Although alternatives are emerging, lithium is currently obtained from rocks or via the evaporation of brine in pools.
The main “kitchen” for lithium is divided between Australia, the world’s leading producer thanks to its mines of hard rock, and China, the leader in refining the white metal.
The first step after extracting the rocks from the deposits is to grind them and add water to form a paste which is placed in a tank where air is pumped so that the lithium floats, forming a foam.
From that foam a concentrated but impure lithium dust is obtained which must be refined. The "common method" for refining is to heat it up by around 1,000 degrees before removing the impurities via chemicals and water, according to an article published in 2020 by the specialised magazine Minerals Engineering.
Apart from being costly due to the high demand for energy, this process intensively using water and acids is environmentally unfriendly.
Pools in the desert
The second “kitchen” is in the salt deserts of the Lithium Triangle: Argentina, Bolivia and Chile where most of the Earth’s "white gold" has been identified, dissolved in a mixture of water and salts.
This recipe implies in-depth pumping of the brine to place it in gigantic pools. While the water evaporates, the salts separate and fall to the bottom after "12, 14, 16 months" of action by sun, wind and rain, explains Corrado Tore, a hydrogeologist for the Chilean lithium firm SQM.
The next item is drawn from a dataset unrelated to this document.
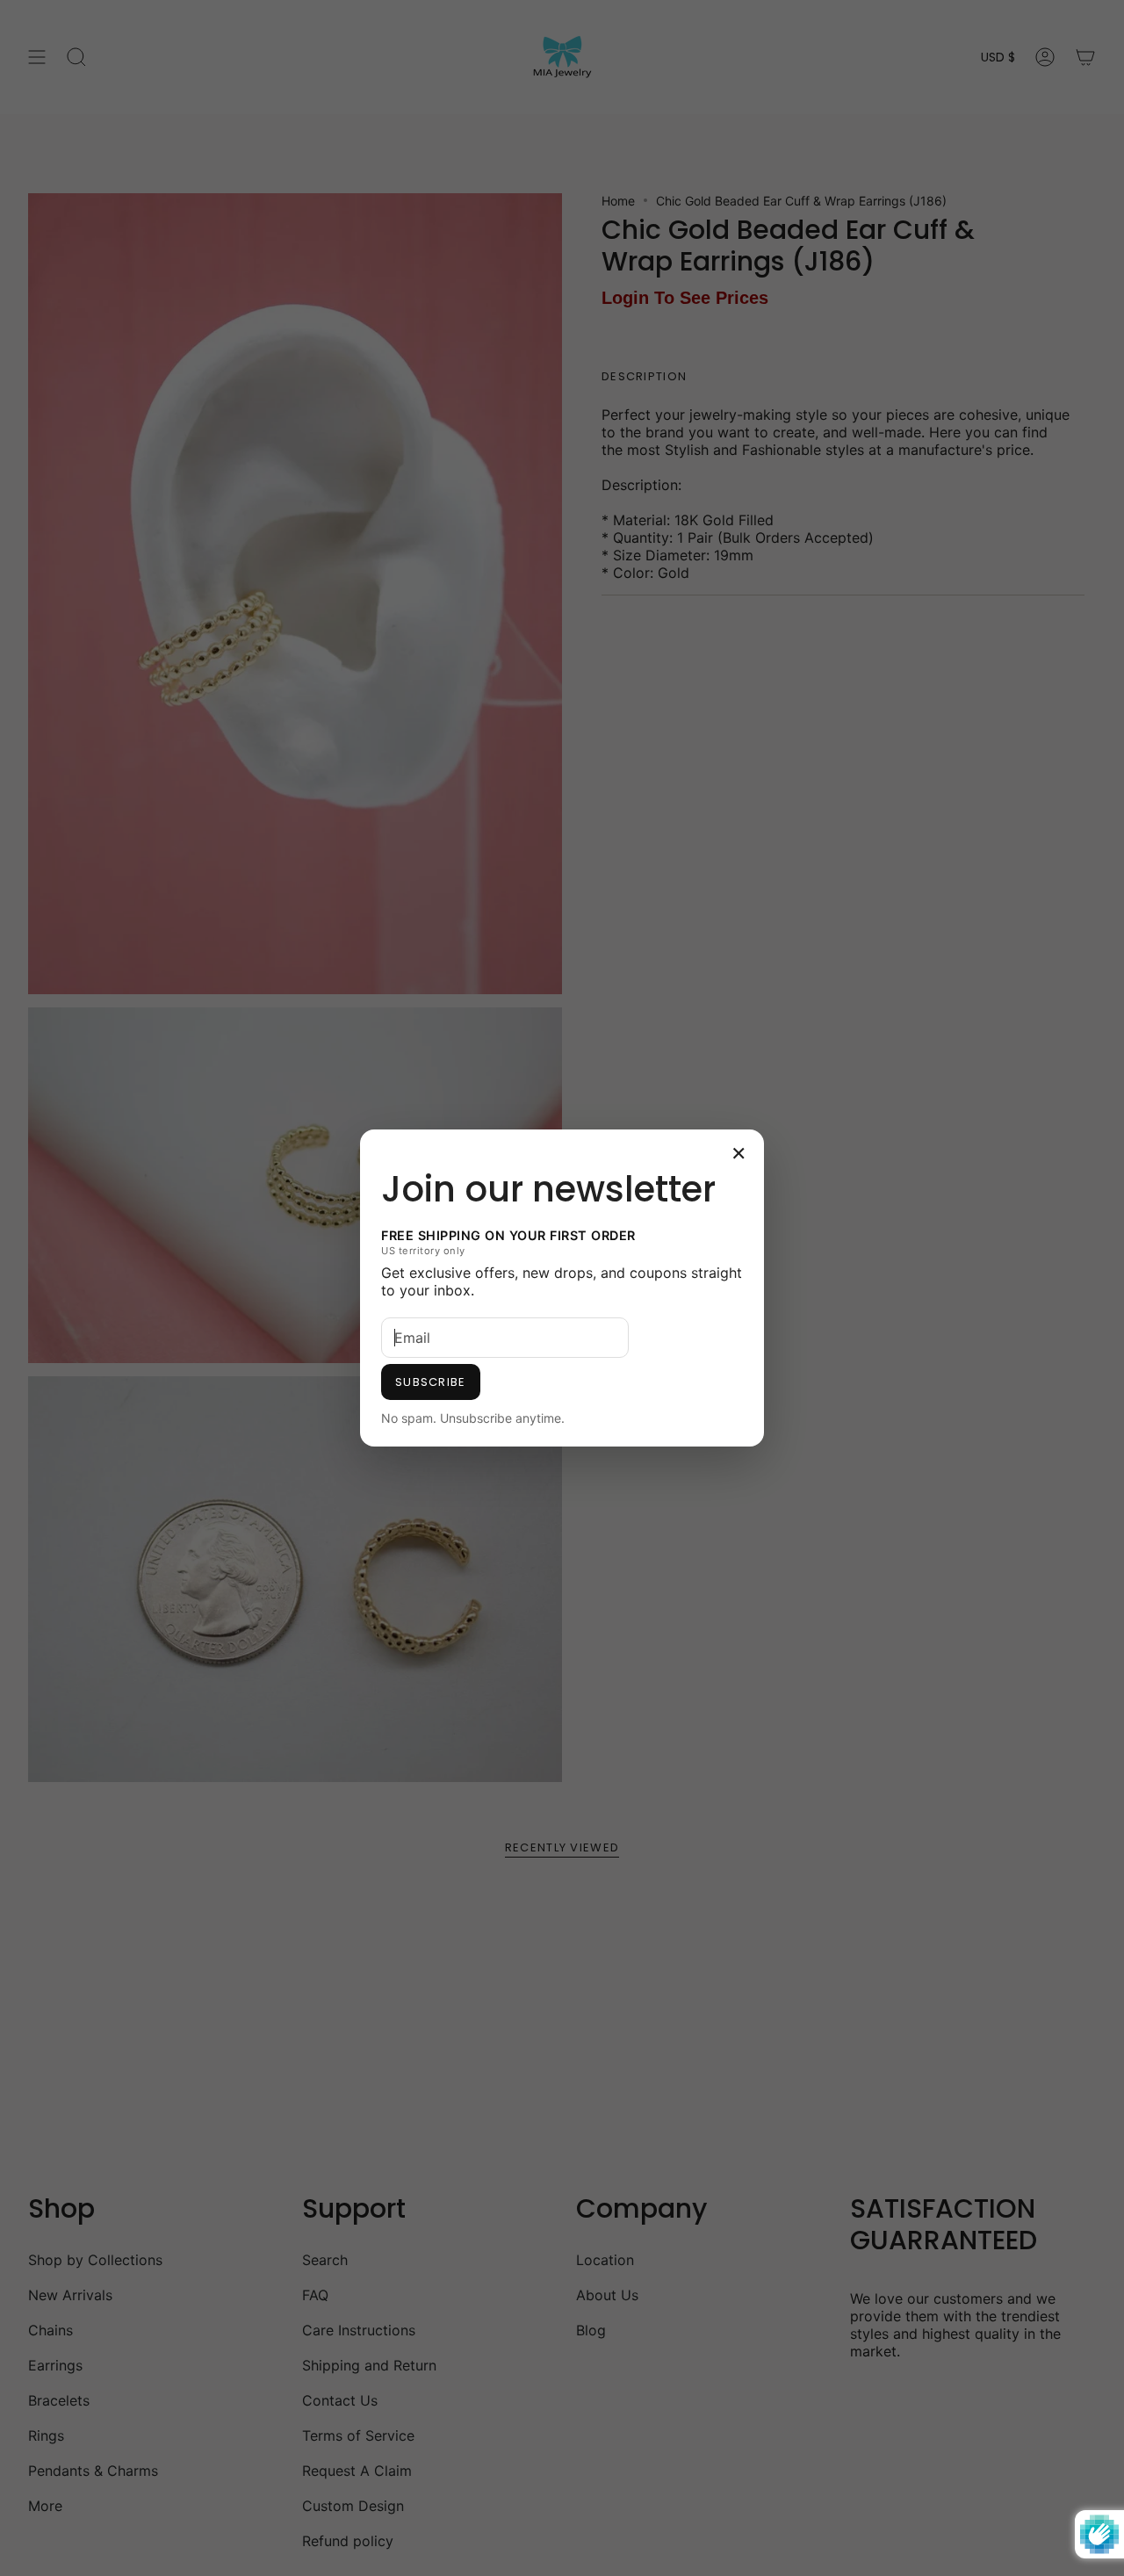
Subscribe (430, 1382)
The resulting liquid is transferred to a chemical plant from which it will come out as lithium carbonate or hydroxide, the preferred products for battery manufacturers.
Although cheaper, this method is slow and also requires a lot of water. In Chile, for example, the two companies exploiting lithium are allowed to use 263.5 litres per second between them.
The future, in the oven
Known as "direct extraction" various development techniques could accelerate the extraction of lithium and reduce its ecological footprint.
One of them would permit the metal to be separated from the brine as if by a magnet, thus avoiding "possible contamination and the elevated consumption of water" by more traditional methods, according to an article by the National Renewable Energy Laboratory in the United States published in 2021.
But none of these new recipes has been implemented on a major scale and the traditional methods remain to the fore, for now.